Chances are when integrating a certain service through its API; you found yourself wondering: “What were the designers even thinking?” Every dev know, no matter the experience level that allowing a project to slip right out of your hands and letting it devolve into spaghetti coded is pretty easy.
Just like web and mobile apps, APIs are also prone to resulting in a rather tangled web. However, things don’t have to turn out that way. With just a little bit of preparation and careful planning, you and your team will be able to design a fantastic API that other developers will actually like using and that you’ll enjoy designing. Here are three golden rules that you should follow if you want to design a good API.
Rules of Successful API Design #1: Start Your Documentation as Soon as Possible
No matter how boring this may sound, we have to start with documentation. Devs tend to hate dealing with documentation but you what they hate even more? Trying to implement an API without having the right documentation that explains the process properly, that’s what.
API documentation is vital to your project, and you need to get it right. If you present the documentation properly, devs across the world will gladly use your API, and you’ll be able to grow a huge user base in a matter of months.
So what do you need to write good documentation? Besides a lot of time, patience, and willpower, you don’t need anything else. Just make sure that you start working on your documentation before you even write down a line of code if you want to document everything properly.
And if you want to create documentation directly from the source code and save a lot of time for both you and your colleagues, you should find a practical PHP documentation generator to make things even easier.
Rules of Successful API Design #2: Always Keep a Certain Level of Flexibility
You know what GIGO is, right? Well, if you don’t, it’s an old programmers’ mantra that stands for “Garbage In – Garbage Out.” When applied to API design, it dictates a rigid approach to request validation.
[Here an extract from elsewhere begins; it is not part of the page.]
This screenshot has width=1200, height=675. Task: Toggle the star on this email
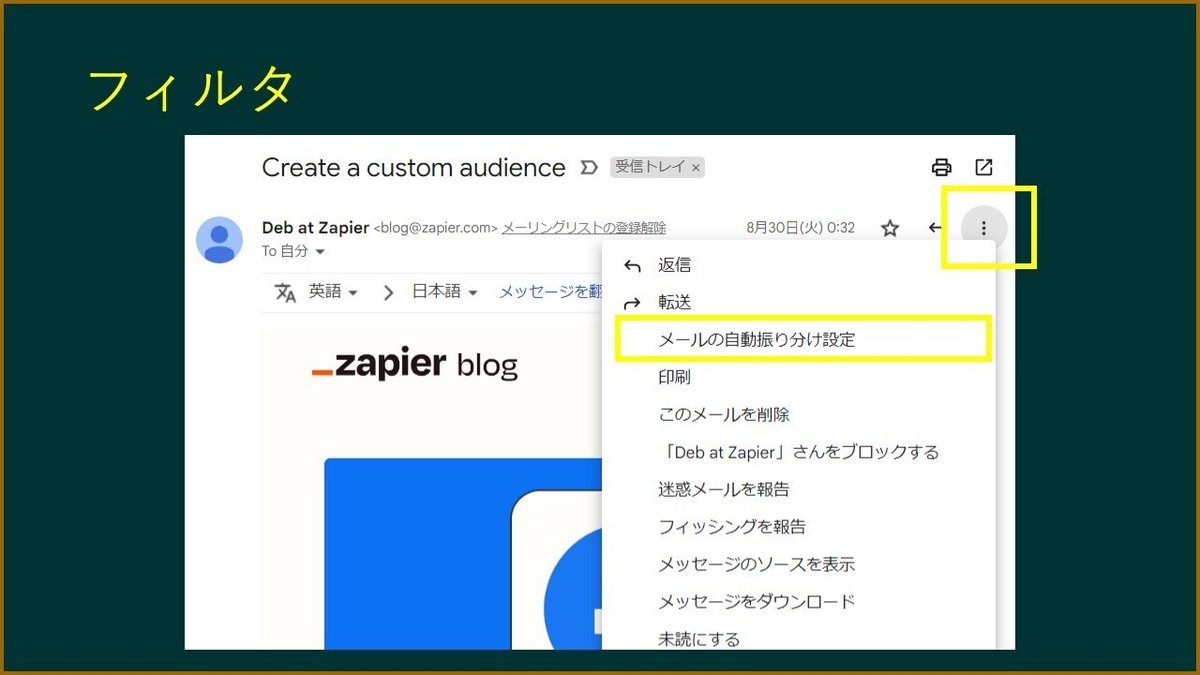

That sounds pretty simple and useful – not a lot of mess, not a lot of problems.
However, if you want to use approach, you need to balance things out. Anticipating every way the users will want to implement your API is practically impossible. Since every platform isn’t all that consistent, it’s always good to have a certain level of flexibility in regards to your input/output constraints.
For instance, some APIs support some output formats – such as YAML, JSON, and XHTML. – However, they only support specifying these formats in the URL. If you want to keep a level of flexibility, you should also read/recognize an HTTP header or even support a query-string variable, etc.
Rules of Successful API Design #3: Don’t Forget About Your API Security
When you’re building a web service, security is probably at the top of the list of your priorities. However, most developers make security pretty hard to use. You should avoid making this mistake by offering examples of how to authorize and authenticate when accessing the API itself.
You’ll agree that this process shouldn’t be overly complicated and the end-user shouldn’t spend countless hours working on it. That’s why you should make one of your goals to make sure the end-users don’t have to write any security code or that it should only take a few minutes to do it.
You can do this by using a token-based authentication system in which the user is assigned a random hash, which allows them to reset it if anything happens at any point in time. And try to pick a secure token and not a short identifying number.
In this case, finding something irreversible is the best thing to do. So for instance, you generate an SHA token during the design process and store it in your APIs database. You can also use SSL and OAuth 2 protocols. They are easy to implement on the server side, and they are available for most languages.
The Bottom Line on API Design
When an API is difficult to use – whether it’s a problem with the design, unresolved bugs, or lack of documentation – people will probably drop it immediately. You should make sure that your API is well-designed, appropriately documented, and overall easy to use and it will definitely be widely adopted sooner than later.